▶ [EXTRACTED INFORMATION]
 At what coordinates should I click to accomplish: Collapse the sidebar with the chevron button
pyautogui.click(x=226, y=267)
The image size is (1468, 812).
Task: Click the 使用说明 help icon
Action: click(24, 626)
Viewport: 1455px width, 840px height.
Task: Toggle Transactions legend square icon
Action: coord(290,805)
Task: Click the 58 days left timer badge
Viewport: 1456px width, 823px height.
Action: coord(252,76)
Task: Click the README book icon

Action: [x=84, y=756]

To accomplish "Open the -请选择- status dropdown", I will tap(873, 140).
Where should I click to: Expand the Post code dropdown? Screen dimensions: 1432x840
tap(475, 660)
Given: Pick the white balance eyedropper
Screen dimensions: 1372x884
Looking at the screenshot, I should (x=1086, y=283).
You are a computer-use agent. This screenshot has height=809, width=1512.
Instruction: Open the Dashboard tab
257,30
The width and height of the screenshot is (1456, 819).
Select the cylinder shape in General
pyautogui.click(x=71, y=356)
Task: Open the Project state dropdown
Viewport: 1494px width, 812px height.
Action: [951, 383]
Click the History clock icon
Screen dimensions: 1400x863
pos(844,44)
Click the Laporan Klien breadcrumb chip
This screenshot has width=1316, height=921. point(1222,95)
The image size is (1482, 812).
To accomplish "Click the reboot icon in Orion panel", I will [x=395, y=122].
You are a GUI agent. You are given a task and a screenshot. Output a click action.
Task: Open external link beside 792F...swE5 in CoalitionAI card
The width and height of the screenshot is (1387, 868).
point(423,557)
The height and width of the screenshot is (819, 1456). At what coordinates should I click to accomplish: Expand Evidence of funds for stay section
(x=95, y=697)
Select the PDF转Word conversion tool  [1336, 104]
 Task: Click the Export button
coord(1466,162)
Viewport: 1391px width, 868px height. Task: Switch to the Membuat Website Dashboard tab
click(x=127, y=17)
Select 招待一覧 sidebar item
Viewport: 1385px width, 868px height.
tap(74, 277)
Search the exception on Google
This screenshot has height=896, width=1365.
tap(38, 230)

▶ [INSTRUCTIONS FOR THE TASK]
Give back the material above without altering a single word.

▶ [EXERCISE SOLUTION]
 At what coordinates should I click to accomplish: Collapse the sidebar with the chevron button
pyautogui.click(x=226, y=267)
The image size is (1468, 812).
Task: Click the 使用说明 help icon
Action: click(24, 626)
Viewport: 1455px width, 840px height.
Task: Toggle Transactions legend square icon
Action: coord(290,805)
Task: Click the 58 days left timer badge
Viewport: 1456px width, 823px height.
Action: coord(252,76)
Task: Click the README book icon

Action: [x=84, y=756]

To accomplish "Open the -请选择- status dropdown", I will tap(873, 140).
Where should I click to: Expand the Post code dropdown? Screen dimensions: 1432x840
tap(475, 660)
Given: Pick the white balance eyedropper
Screen dimensions: 1372x884
Looking at the screenshot, I should (x=1086, y=283).
You are a computer-use agent. This screenshot has height=809, width=1512.
Instruction: Open the Dashboard tab
257,30
The width and height of the screenshot is (1456, 819).
Select the cylinder shape in General
pyautogui.click(x=71, y=356)
Task: Open the Project state dropdown
Viewport: 1494px width, 812px height.
Action: [951, 383]
Click the History clock icon
Screen dimensions: 1400x863
pos(844,44)
Click the Laporan Klien breadcrumb chip
This screenshot has width=1316, height=921. point(1222,95)
The image size is (1482, 812).
To accomplish "Click the reboot icon in Orion panel", I will [x=395, y=122].
You are a GUI agent. You are given a task and a screenshot. Output a click action.
Task: Open external link beside 792F...swE5 in CoalitionAI card
The width and height of the screenshot is (1387, 868).
point(423,557)
The height and width of the screenshot is (819, 1456). At what coordinates should I click to accomplish: Expand Evidence of funds for stay section
(x=95, y=697)
Select the PDF转Word conversion tool  [1336, 104]
 Task: Click the Export button
coord(1466,162)
Viewport: 1391px width, 868px height. Task: Switch to the Membuat Website Dashboard tab
click(x=127, y=17)
Select 招待一覧 sidebar item
Viewport: 1385px width, 868px height.
tap(74, 277)
Search the exception on Google
This screenshot has height=896, width=1365.
tap(38, 230)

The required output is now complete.